Scanlon confesses to an anti-establishment streak. “That voice has become louder because I’ve realised more and more how women have been treated,” she explains. “I think for loads of different reasons, women have always had to hold back or shrink a little.” In true Scanlon style, rather than ranting about it on social media, she created a skit. “I do a series on Instagram called Things I Love That My Husband Hates. Clearly, it’s a joke; I mean, I started off with pantaloons. But it seems to have caught fire and people are really responding to it. It’s firing up other people to think, ‘F**ck it. I’m going to wear whatever the hell I want.”
“Obviously, it has nothing really to do with husbands and what they like or don’t like,” she adds, confessing that her own husband Roy is “frankly unsurprised and slightly amused by whatever I wear.” After 11 years of marriage, Scanlon reveals dryly, “he’s used to me”. “It’s more about giving women permission to just do their own thing and saying, ‘Don’t ask permission because nobody’s gonna give it to you. You’ve got to save yourself. Do the thing. Stop waiting to feel empowered enough to create. It might be shit, you might fall flat on your face, it might be embarrassing. But what’s the alternative? Sitting around, wishing and waiting?”

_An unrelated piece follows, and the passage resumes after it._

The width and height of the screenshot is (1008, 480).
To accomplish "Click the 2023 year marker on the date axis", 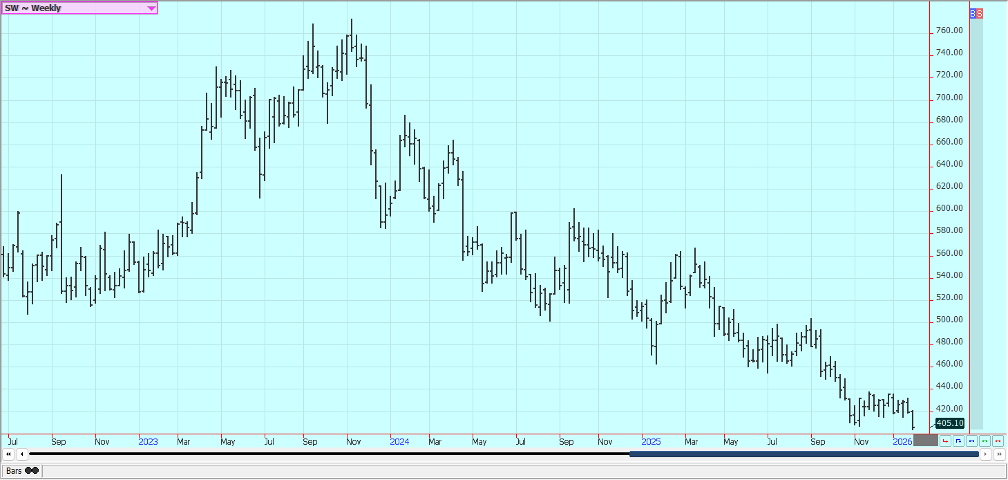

Not for Scanlon, who last year got yet another project off the ground. Called Hot Messrs, it’s a community that meets up in person to walk and talk and engage in open and honest conversations. “Last year, I travelled to The Himalayas with the breast cancer charity CoppaFeel!,” explains Scanlon. “Women in treatment, post-treatment and with Stage 4 cancer were sharing the most amazing, heartbreaking, empowering stories with virtual strangers. It was as if they felt a freedom to share openly because they were walking alongside each other rather than sitting opposite someone. I love a bit of therapy, but I think sometimes that scenario can make people feel self-conscious.”
The name riffs on the stereotype of the woman who’s a hot mess or a car crash. “She’s messy and chaotic and that’s fine. It’s about taking control of that,” explains Scanlon, because despite having “a brilliant [online] community of like-minded women who are rowdy cheerleaders of each other”, Scanlon admits social media can sometimes make her feel “really disconnected from reality, isolated and quite weird truthfully”. “There’s such massive value in getting people together in real life and hanging out in a group where you can skulk in the background or you can talk something out.”
Although she “presents as an extrovert”, Scanlon says her personality isn’t that cut and dried. “When I’m on, I’m on, but I can be very antisocial, shy and awkward – if I have a baseball cap on, don’t come near me! Sometimes I want to just hide behind my husband, but then the next minute I’m cracking out the jazz hands and everything’s fine. There are two very different sides to me.”